Recorded information ::
····················

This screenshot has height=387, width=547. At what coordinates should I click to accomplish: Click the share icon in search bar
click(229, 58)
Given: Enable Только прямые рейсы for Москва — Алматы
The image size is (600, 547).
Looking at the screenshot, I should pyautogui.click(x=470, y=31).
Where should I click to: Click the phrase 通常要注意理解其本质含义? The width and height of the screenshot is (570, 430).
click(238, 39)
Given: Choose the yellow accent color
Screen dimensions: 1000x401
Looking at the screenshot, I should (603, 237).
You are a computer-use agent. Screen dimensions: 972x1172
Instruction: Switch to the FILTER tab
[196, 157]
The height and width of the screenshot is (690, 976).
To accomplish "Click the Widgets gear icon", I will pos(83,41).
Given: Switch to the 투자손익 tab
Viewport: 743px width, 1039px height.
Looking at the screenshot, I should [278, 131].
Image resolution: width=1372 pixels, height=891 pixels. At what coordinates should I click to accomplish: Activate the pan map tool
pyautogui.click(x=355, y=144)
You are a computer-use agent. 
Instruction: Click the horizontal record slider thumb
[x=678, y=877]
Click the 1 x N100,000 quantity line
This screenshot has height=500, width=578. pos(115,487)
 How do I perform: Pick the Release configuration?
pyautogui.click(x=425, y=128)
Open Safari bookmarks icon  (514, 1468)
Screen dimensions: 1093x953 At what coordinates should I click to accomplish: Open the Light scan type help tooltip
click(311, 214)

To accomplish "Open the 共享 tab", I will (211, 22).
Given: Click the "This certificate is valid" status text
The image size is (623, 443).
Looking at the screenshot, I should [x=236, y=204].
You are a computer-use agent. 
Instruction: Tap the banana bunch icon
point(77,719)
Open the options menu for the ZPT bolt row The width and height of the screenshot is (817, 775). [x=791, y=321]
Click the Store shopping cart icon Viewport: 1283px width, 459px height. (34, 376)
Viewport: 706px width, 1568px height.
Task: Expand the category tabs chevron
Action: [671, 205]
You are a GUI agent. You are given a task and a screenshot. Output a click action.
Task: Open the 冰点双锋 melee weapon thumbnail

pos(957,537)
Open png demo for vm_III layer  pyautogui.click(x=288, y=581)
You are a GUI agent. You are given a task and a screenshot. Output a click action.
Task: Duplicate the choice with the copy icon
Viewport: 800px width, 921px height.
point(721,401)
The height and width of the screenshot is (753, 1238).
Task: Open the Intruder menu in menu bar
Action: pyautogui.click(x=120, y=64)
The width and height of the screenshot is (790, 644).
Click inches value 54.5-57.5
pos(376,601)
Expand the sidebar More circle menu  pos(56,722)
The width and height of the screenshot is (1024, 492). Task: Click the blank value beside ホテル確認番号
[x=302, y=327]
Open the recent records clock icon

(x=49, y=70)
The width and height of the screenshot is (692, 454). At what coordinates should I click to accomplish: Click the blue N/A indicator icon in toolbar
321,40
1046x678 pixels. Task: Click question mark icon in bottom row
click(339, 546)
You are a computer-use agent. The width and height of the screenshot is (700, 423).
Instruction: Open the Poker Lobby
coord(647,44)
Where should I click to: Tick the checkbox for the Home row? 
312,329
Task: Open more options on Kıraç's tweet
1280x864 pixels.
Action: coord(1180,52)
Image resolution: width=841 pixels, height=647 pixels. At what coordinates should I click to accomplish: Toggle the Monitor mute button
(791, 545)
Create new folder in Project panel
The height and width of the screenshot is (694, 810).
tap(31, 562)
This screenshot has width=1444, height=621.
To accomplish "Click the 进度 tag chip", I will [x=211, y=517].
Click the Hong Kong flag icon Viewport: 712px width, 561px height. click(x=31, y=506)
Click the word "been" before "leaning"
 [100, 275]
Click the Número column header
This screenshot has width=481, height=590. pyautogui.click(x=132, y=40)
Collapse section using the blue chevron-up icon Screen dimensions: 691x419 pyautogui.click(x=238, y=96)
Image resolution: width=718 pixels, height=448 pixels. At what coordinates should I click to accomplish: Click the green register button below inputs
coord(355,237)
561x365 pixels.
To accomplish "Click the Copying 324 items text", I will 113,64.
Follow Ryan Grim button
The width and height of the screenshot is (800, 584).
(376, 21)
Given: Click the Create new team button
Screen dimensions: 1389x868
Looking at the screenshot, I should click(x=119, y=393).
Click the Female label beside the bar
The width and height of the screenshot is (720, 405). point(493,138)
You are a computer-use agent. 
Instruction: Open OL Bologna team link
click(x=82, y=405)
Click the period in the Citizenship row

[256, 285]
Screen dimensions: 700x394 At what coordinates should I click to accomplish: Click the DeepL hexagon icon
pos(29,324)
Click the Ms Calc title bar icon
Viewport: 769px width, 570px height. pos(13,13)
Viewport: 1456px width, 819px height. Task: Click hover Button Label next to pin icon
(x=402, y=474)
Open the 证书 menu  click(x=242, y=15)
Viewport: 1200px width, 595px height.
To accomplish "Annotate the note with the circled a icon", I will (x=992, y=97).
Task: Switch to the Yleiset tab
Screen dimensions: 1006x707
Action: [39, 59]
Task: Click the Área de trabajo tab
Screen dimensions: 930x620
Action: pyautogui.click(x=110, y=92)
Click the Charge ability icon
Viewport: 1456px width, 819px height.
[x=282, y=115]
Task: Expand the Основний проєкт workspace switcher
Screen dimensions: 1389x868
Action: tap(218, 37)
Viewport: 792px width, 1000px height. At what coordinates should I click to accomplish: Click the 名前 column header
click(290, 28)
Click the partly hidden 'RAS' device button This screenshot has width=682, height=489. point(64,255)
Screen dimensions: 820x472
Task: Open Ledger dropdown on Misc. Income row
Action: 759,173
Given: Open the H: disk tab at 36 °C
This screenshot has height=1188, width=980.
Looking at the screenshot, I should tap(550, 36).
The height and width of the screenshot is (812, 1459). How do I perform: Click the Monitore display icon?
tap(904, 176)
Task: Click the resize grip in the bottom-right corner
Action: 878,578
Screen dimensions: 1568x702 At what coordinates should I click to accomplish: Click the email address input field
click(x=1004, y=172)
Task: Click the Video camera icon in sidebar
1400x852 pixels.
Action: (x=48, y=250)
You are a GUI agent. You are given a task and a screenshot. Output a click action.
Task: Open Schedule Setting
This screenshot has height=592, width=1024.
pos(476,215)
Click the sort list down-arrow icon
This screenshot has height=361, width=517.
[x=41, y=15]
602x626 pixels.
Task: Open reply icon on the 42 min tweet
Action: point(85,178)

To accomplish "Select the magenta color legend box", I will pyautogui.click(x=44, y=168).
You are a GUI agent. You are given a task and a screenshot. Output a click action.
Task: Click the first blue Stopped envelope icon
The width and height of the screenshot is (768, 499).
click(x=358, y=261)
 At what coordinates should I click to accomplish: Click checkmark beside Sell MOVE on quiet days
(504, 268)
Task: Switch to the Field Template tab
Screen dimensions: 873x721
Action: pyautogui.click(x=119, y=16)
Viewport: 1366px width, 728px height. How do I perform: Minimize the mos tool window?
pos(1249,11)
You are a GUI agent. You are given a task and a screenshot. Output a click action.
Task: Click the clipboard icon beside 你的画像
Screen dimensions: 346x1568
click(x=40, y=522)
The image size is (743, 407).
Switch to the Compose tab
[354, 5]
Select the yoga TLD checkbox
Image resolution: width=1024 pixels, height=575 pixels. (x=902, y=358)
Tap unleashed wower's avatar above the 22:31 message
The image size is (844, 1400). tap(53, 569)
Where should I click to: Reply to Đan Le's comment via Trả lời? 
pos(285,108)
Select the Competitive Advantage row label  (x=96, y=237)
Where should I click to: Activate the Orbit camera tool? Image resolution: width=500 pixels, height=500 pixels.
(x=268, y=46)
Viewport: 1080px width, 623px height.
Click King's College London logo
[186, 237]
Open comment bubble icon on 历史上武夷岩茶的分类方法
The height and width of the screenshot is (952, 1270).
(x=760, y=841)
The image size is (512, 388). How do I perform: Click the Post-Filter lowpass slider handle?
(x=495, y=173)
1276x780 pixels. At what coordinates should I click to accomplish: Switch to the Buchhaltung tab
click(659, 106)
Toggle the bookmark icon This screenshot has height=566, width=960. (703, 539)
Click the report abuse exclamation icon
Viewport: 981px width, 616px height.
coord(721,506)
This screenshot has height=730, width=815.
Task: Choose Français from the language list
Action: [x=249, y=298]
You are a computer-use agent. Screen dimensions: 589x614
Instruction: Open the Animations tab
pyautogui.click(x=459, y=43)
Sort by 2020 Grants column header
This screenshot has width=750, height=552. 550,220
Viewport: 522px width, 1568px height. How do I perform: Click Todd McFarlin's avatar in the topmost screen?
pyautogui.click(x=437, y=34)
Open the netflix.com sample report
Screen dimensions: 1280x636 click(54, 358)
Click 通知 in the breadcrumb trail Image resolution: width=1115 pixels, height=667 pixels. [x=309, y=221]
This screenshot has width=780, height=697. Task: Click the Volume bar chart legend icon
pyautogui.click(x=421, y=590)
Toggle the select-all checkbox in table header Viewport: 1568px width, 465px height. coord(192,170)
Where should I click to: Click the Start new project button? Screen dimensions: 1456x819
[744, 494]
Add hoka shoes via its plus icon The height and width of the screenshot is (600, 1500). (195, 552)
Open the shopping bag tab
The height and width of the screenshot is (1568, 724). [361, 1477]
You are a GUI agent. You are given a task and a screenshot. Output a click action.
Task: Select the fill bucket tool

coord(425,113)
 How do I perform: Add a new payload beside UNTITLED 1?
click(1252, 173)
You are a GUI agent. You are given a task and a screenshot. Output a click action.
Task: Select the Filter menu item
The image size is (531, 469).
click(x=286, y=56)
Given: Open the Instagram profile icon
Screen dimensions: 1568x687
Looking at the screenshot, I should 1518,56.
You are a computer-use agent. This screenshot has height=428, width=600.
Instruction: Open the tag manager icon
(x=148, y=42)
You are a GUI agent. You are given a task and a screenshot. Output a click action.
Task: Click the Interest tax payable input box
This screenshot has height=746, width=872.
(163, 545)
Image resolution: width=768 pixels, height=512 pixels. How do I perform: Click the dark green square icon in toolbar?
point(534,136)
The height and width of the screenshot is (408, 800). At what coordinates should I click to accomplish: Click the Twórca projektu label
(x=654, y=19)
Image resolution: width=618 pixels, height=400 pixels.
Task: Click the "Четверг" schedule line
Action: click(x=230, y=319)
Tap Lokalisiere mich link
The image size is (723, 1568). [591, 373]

····················

What to work on ::
Find every line above that contains the word "text", and return each one.

Answer to this exercise ::
Given: Click the "This certificate is valid" status text
To accomplish "Click the Copying 324 items text", I will 113,64.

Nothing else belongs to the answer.